AW: Odp.: solr issue with pdf forms

Steve.Scholl Wed, 29 Apr 2015 03:51:58 -0700

Sorry, but there really isn't... :-/

I never used the terms component. So I first looked if it is configured, and it 
really is.
Then I tried to get an idea how it works and tried the examples described in 
the doku.
After that I tried to figure out how to get the output from the "misscoded" pdf 
content.
My first step was to find the fields I need:


http://IP:8080/solr/core_de/terms?terms.fl=content&terms.fl=fileReferenceDocumentId&terms.fl=fileName

This gives me a top 10 list of the indexed documents and shows the fields 
content, fileReferenceDocumentId and fileName if I understand the documentation 
correctly.
···
▶ WORK TO COMPLETE:
(1) In the Solr forum post, which three fields does the terms query request?
(2) Write the next part of the Solr forum post, picking up after its final sentence.

(Word and element location data)
···
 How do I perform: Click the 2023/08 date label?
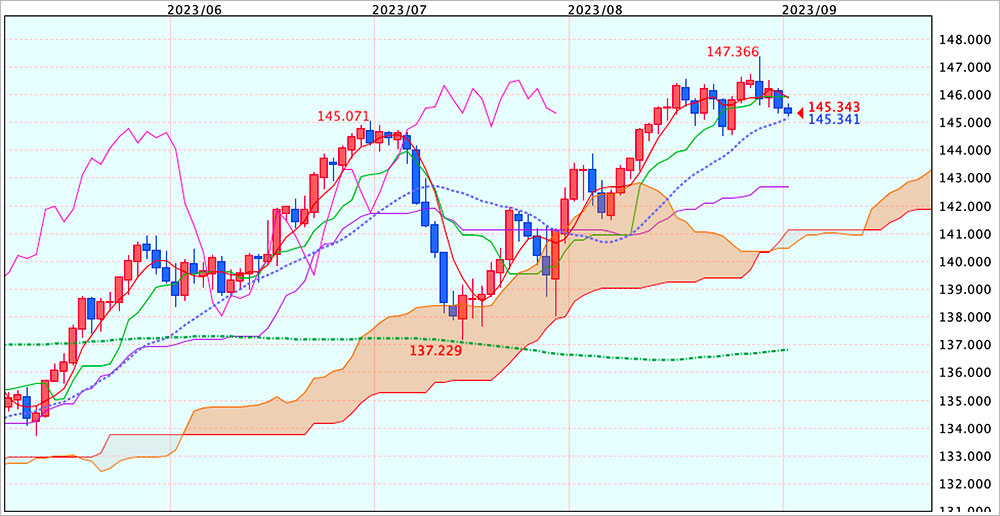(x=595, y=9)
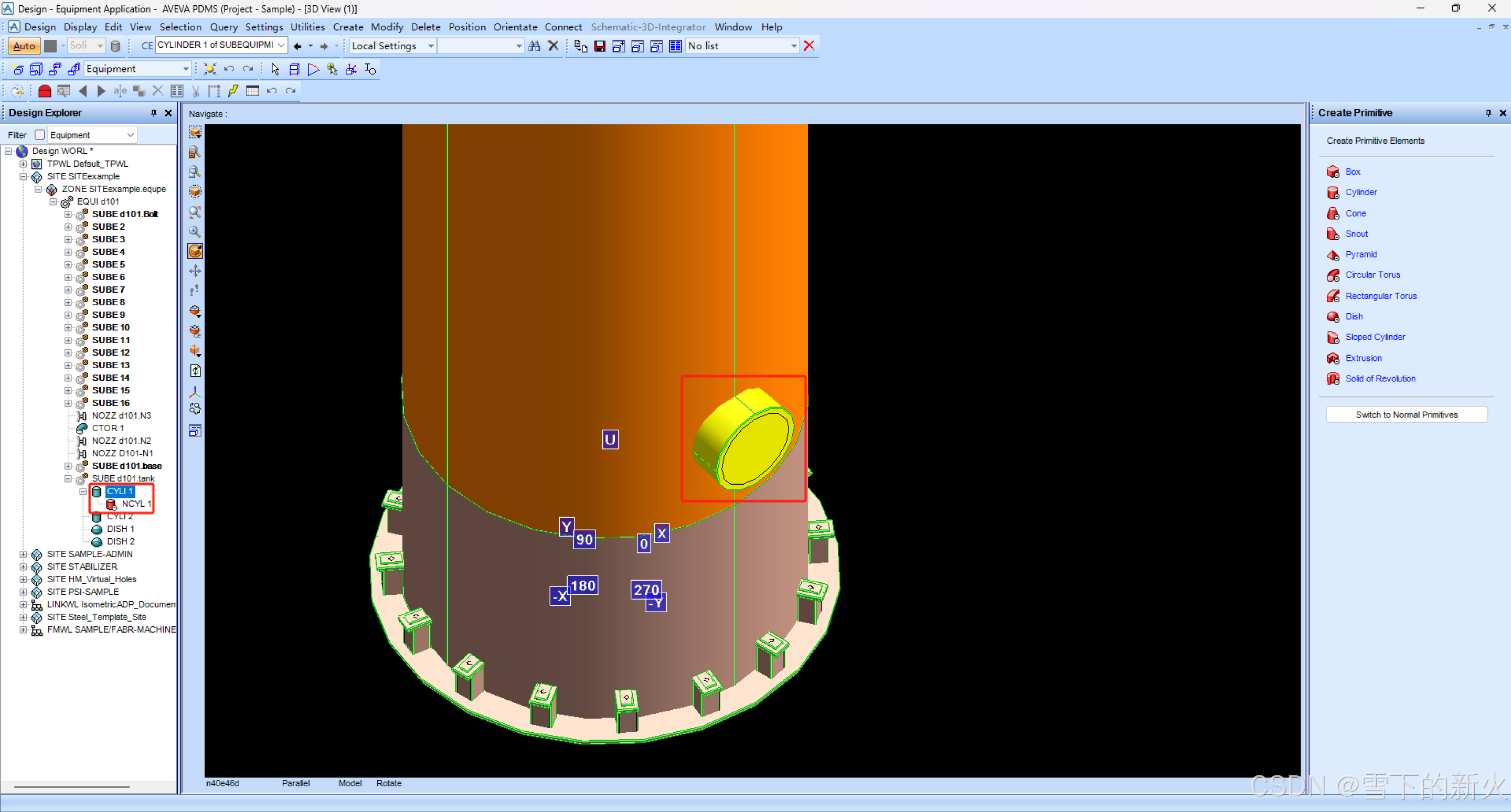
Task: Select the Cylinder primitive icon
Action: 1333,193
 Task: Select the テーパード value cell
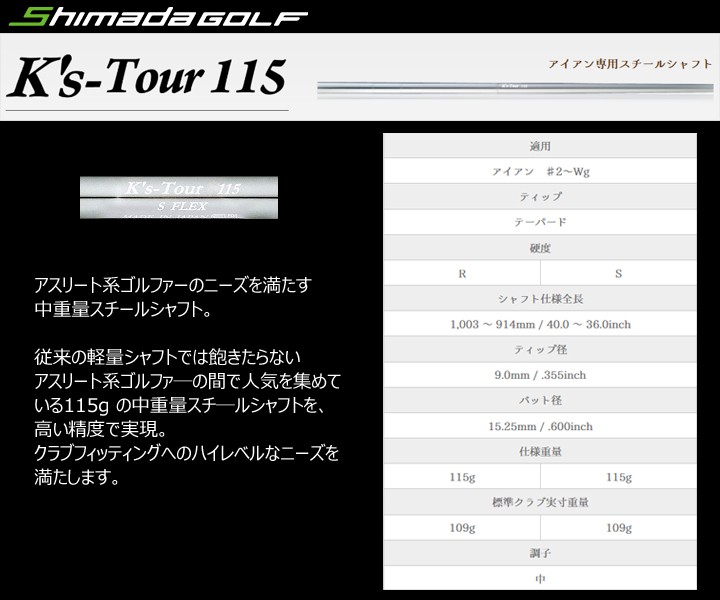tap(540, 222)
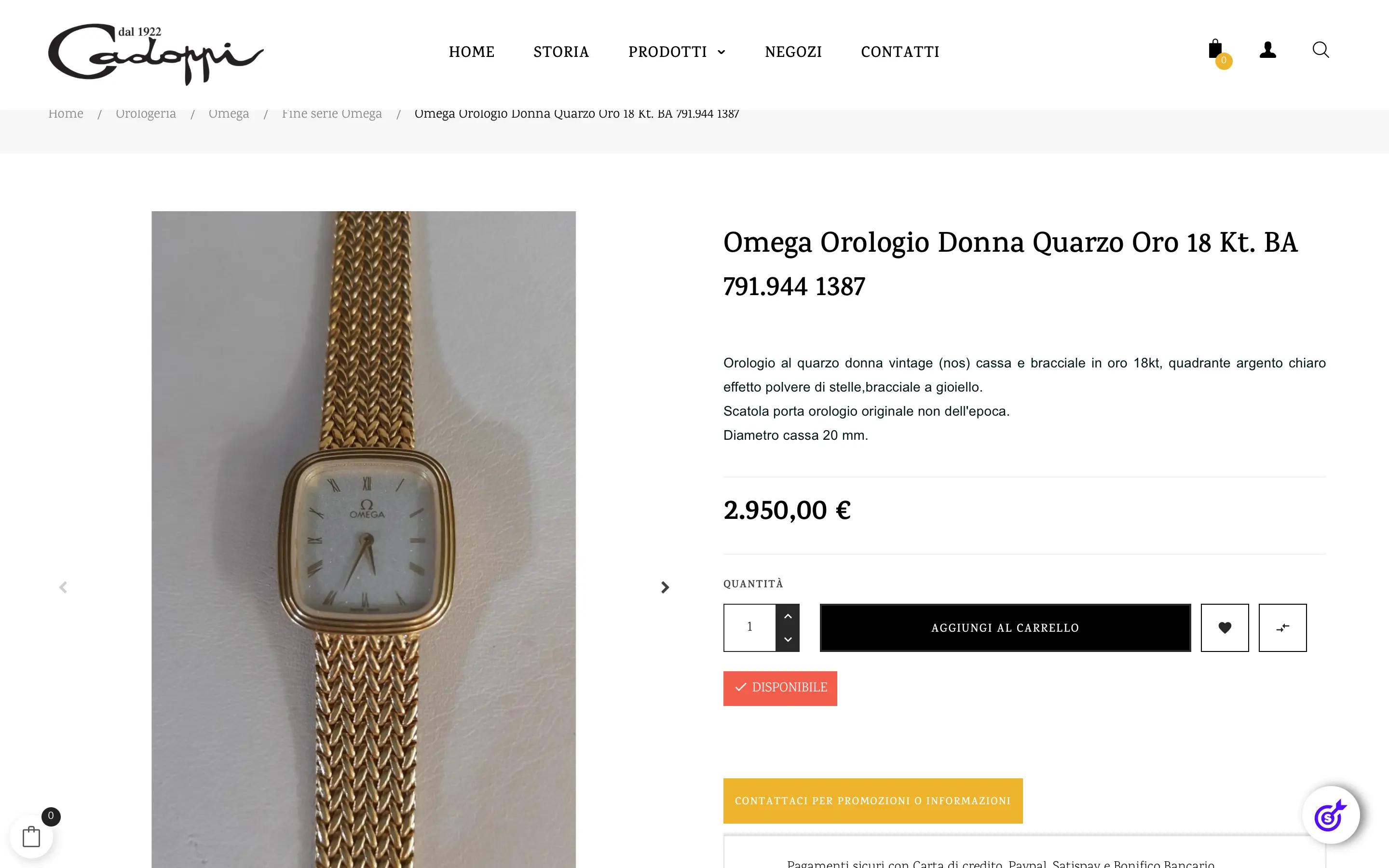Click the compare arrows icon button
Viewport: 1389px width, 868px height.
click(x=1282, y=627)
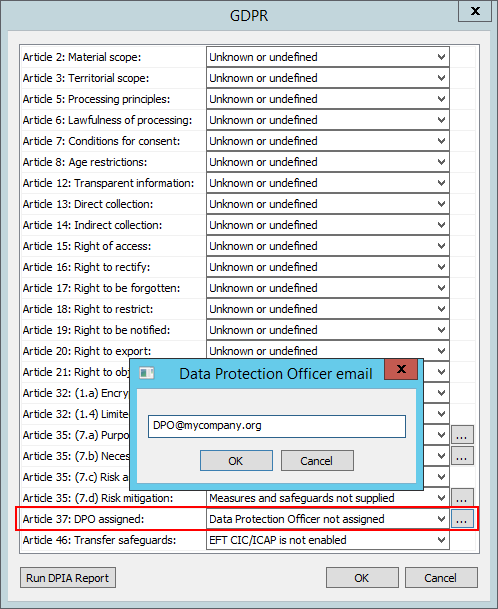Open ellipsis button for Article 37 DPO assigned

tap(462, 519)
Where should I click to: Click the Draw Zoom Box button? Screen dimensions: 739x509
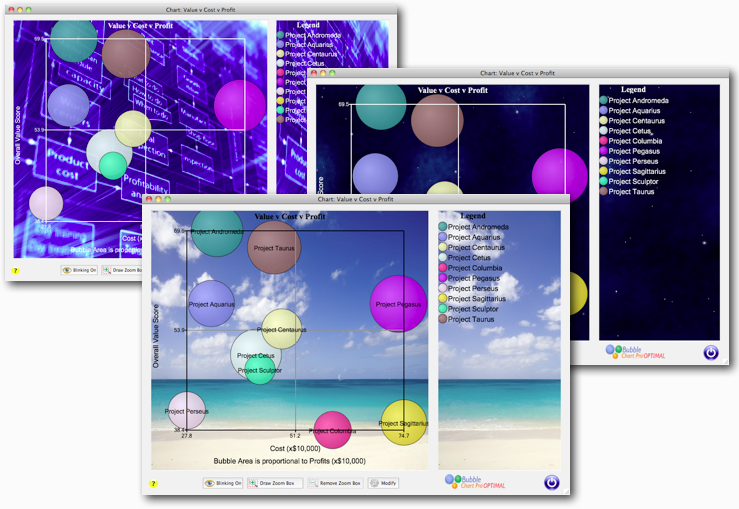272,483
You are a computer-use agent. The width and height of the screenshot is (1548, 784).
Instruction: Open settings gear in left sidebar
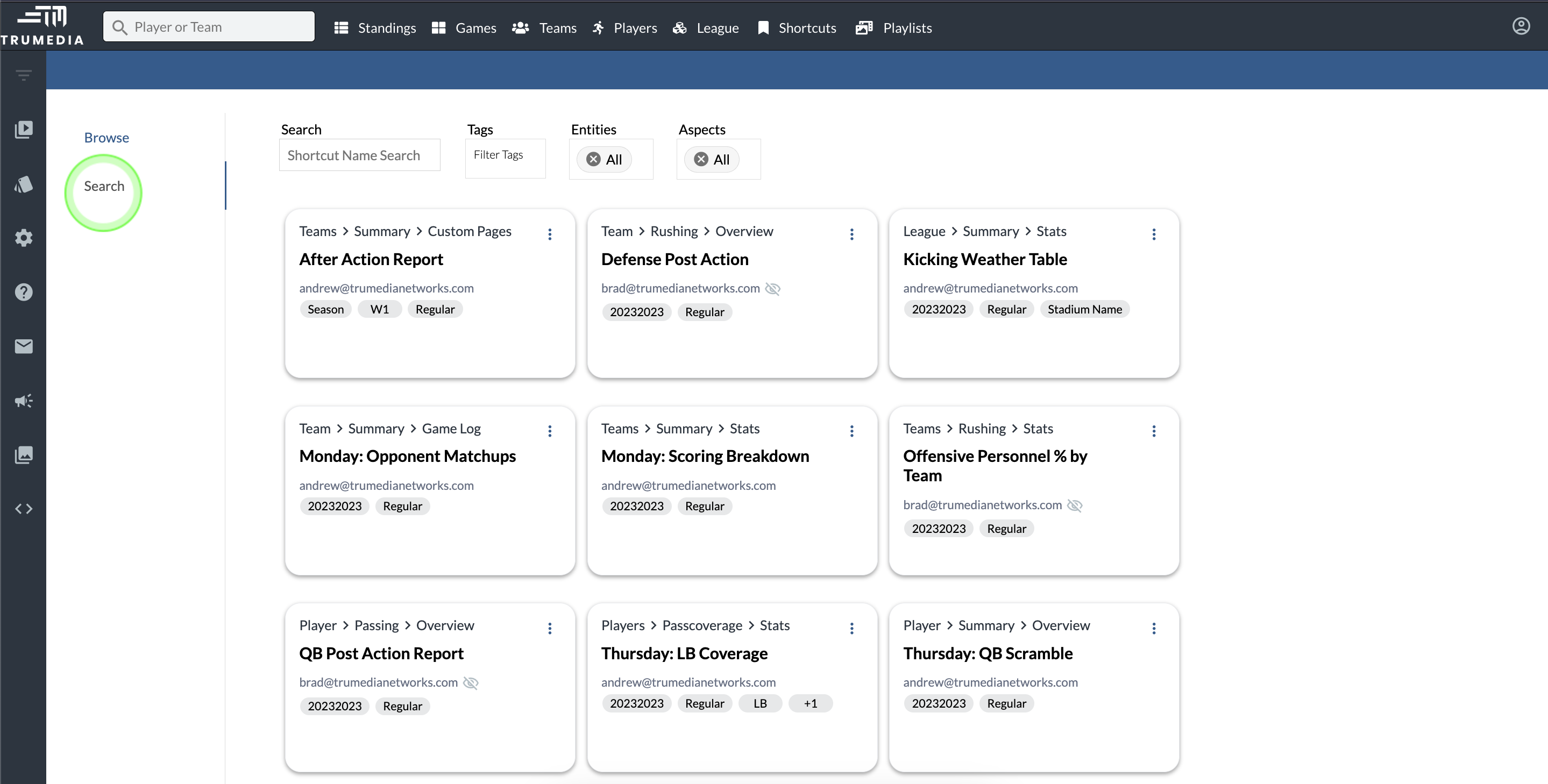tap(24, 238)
···
▶ OUTPUTS IN ORDER:
(1) content, fileReferenceDocumentId and fileName

(2)
Now I tried to limit the output to the specified file which has the coding 
issues:

http://IP:8080/solr/core_de/terms?terms.fl=content&terms.fl=fileReferenceDocumentId&terms.fl=fileName&terms.prefix=CODING-ISSUE.pdf

But this is then not showing the content of the content field anymore. :-(
The result looks like this:
<response>
<lst name="responseHeader">
<int name="status">0</int>
<int name="QTime">1</int>
</lst>
<lst name="terms">
<lst name="content"/>
<lst name="fileReferenceDocumentId"/>
<lst name="fileName">
<int name=" CODING-ISSUE.pdf ">3</int>
</lst>
</lst>
</response>

Any help would be appreciated 
Thanks a lot
Best
Steve


-----Ursprüngliche Nachricht-----
Von: Erick Erickson [mailto:erickerick...@gmail.com] 
Gesendet: Mittwoch, 29. April 2015 03:07
An: solr-user@lucene.apache.org
Betreff: Re: Odp.: solr issue with pdf forms

There better be.

1> go to the admin UI
2> select a core
3> select "schema browser"
4> select a field from the drop-down

Until you do step 4 the window will be pretty blank.

Here's the info for TermsComponent, what have you tried?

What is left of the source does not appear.